___ Document extract

Judith Kalman: The County of Birches (Writers In Their Garden)
Gardening, like writing is a way of dealing with the past.
To get to Judith Kalman's raspberry patch, you enter through the garden gate, which is framed by climbing roses and scented phlox and set amid twining vines of trumpet and clematis. Then you travel down, down, through steep flights of deeply terraced beds - down past the towering tiger lilies with petals curled into orange pinwheels; down past Rose of Sharon, and allium, a dried and faded orb; down again - we're not there yet! - through potentilla, pincushion and purple cone-flower. We arrive, finally, at the garden floor, where raspberry bushes sprawl against the fence.
''Have one,'' says Kalman, plucking me a plump fruit. She picks another and pops it into her mouth: ''They taste much better unwashed.''
There is something girlish, even impish, about Kalman, something well suited to her sylvan surroundings. Likewise, the garden's beauty appears informal and untamed. The hand of its creator is invisible.

______
___ Supplied information

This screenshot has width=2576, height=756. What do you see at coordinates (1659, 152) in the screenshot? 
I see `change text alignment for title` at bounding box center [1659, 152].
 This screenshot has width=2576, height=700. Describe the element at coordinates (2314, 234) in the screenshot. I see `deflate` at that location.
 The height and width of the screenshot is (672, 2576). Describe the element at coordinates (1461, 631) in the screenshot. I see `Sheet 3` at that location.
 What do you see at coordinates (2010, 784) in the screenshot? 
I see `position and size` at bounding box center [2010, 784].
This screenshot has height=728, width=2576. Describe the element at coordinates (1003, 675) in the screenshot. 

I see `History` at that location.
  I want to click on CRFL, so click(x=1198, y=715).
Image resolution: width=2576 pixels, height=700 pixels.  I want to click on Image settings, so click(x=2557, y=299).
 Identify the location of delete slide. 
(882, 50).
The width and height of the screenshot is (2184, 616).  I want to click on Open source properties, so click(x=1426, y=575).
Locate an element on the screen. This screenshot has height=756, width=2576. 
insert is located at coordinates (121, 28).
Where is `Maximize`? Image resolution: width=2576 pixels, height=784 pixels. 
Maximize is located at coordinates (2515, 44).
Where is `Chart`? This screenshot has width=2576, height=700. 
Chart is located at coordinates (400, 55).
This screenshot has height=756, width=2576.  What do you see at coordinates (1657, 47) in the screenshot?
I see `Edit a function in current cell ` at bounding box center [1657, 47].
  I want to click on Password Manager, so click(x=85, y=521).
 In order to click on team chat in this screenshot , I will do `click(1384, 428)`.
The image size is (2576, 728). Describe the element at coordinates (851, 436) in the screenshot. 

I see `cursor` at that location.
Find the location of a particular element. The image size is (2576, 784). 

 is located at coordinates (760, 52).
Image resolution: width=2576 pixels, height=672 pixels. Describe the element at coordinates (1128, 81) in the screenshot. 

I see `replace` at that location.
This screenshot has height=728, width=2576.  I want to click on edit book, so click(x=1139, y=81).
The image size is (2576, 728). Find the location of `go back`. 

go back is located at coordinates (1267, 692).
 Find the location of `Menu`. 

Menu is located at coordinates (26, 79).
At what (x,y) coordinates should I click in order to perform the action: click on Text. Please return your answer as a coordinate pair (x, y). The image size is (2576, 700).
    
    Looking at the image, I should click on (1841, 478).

______

Exercise directions ->
Reproduce the full piece about Judith Kalman's garden word for word.

Your response ->
Judith Kalman: The County of Birches (Writers In Their Garden)
Gardening, like writing is a way of dealing with the past.
To get to Judith Kalman's raspberry patch, you enter through the garden gate, which is framed by climbing roses and scented phlox and set amid twining vines of trumpet and clematis. Then you travel down, down, through steep flights of deeply terraced beds - down past the towering tiger lilies with petals curled into orange pinwheels; down past Rose of Sharon, and allium, a dried and faded orb; down again - we're not there yet! - through potentilla, pincushion and purple cone-flower. We arrive, finally, at the garden floor, where raspberry bushes sprawl against the fence.
''Have one,'' says Kalman, plucking me a plump fruit. She picks another and pops it into her mouth: ''They taste much better unwashed.''
There is something girlish, even impish, about Kalman, something well suited to her sylvan surroundings. Likewise, the garden's beauty appears informal and untamed. The hand of its creator is invisible.